START PROVIDED DATA

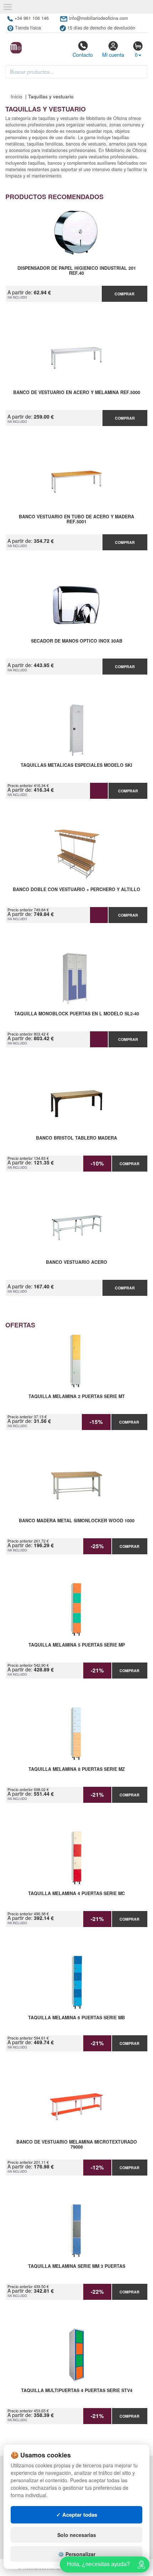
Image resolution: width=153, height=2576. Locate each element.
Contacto (83, 54)
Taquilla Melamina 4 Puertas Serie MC (76, 1893)
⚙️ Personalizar (76, 2554)
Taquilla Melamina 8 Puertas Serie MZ (76, 1769)
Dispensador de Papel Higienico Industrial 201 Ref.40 (76, 271)
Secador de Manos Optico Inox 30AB (76, 641)
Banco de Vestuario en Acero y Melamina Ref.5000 (76, 392)
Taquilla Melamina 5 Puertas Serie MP (76, 1645)
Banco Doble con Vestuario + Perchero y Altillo (76, 890)
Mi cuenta (113, 54)
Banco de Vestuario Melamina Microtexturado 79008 (76, 2144)
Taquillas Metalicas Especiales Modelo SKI (76, 765)
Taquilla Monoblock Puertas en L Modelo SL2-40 (76, 1014)
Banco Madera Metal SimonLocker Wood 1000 (76, 1521)
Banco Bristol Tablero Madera (76, 1138)
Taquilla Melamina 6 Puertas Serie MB (76, 2018)
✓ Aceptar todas (76, 2514)
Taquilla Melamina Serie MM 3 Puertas (76, 2266)
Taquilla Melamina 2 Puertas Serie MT (76, 1396)
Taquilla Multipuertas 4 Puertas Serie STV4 (76, 2391)
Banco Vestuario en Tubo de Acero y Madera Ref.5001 (76, 519)
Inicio (16, 96)
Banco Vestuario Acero (76, 1262)
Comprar (124, 293)
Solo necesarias (76, 2534)
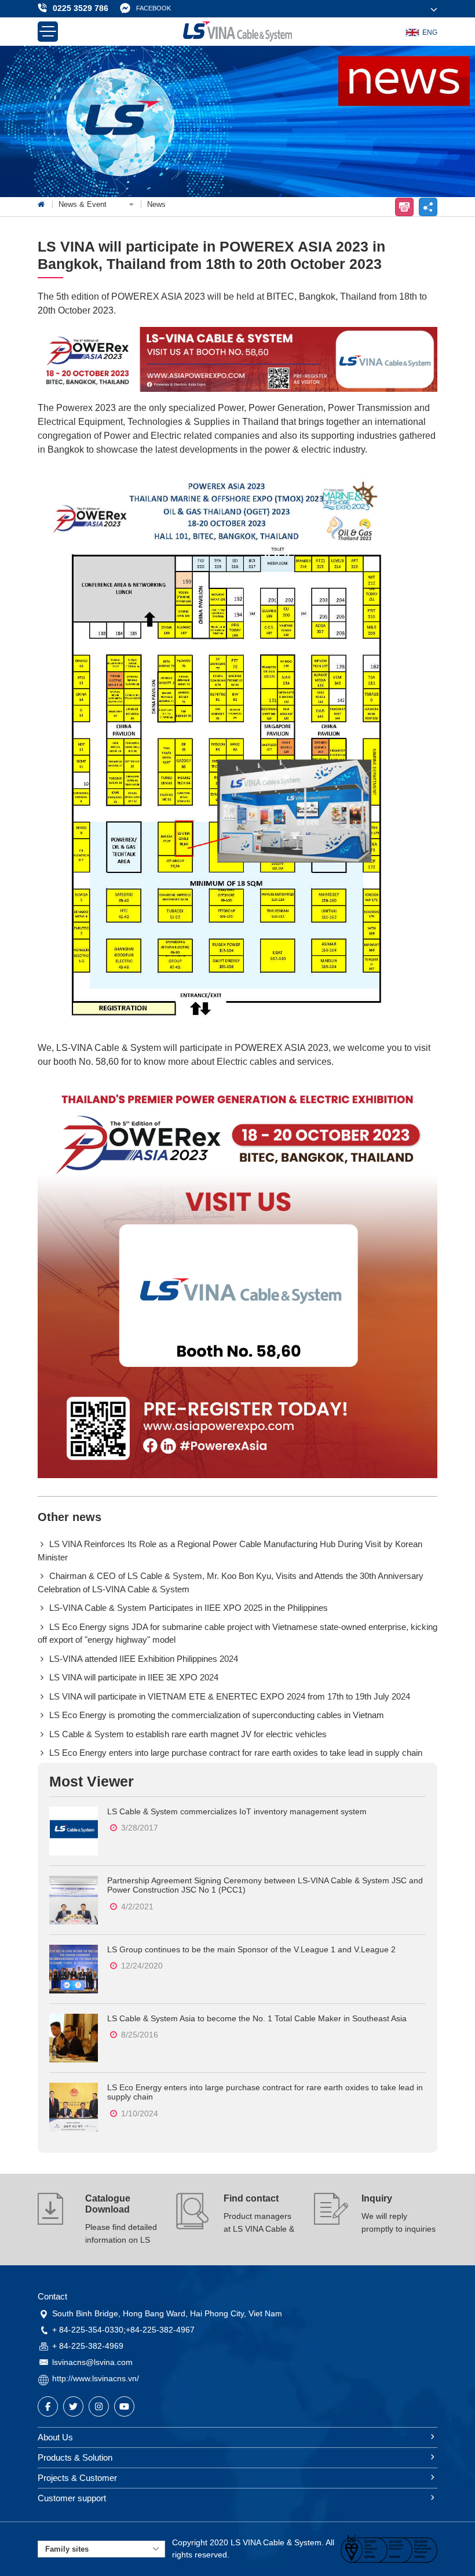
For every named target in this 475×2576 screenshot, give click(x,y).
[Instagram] (99, 2406)
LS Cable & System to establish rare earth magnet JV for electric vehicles (188, 1734)
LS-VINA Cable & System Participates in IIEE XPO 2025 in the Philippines (188, 1608)
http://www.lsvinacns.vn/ (95, 2378)
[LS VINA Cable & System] (237, 31)
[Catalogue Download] (55, 2219)
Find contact (251, 2198)
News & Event (84, 204)
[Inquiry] (331, 2219)
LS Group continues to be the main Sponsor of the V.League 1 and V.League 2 (251, 1949)
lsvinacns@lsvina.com (92, 2362)
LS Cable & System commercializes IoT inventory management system (237, 1811)
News (156, 204)
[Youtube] (124, 2406)
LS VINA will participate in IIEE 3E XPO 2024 (133, 1677)
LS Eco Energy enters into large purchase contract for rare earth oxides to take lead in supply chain (235, 1753)
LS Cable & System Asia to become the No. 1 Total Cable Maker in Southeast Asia (257, 2018)
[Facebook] (48, 2406)
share (428, 207)
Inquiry (376, 2198)
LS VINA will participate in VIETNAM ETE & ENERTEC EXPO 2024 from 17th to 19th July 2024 (229, 1696)
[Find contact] (193, 2219)
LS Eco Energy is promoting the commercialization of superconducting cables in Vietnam (216, 1715)
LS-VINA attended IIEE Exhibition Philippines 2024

END PROVIDED DATA

In the records above, find the lines holding "Melamina". Copy each one.

* **ANSWER TO THE PROBLEM**
Taquilla Melamina 4 Puertas Serie MC (76, 1893)
Taquilla Melamina 8 Puertas Serie MZ (76, 1769)
Banco de Vestuario en Acero y Melamina Ref.5000 (76, 392)
Taquilla Melamina 5 Puertas Serie MP (76, 1645)
Banco de Vestuario Melamina Microtexturado 79008 (76, 2144)
Taquilla Melamina 6 Puertas Serie MB (76, 2018)
Taquilla Melamina Serie MM 3 Puertas (76, 2266)
Taquilla Melamina 2 Puertas Serie MT (76, 1396)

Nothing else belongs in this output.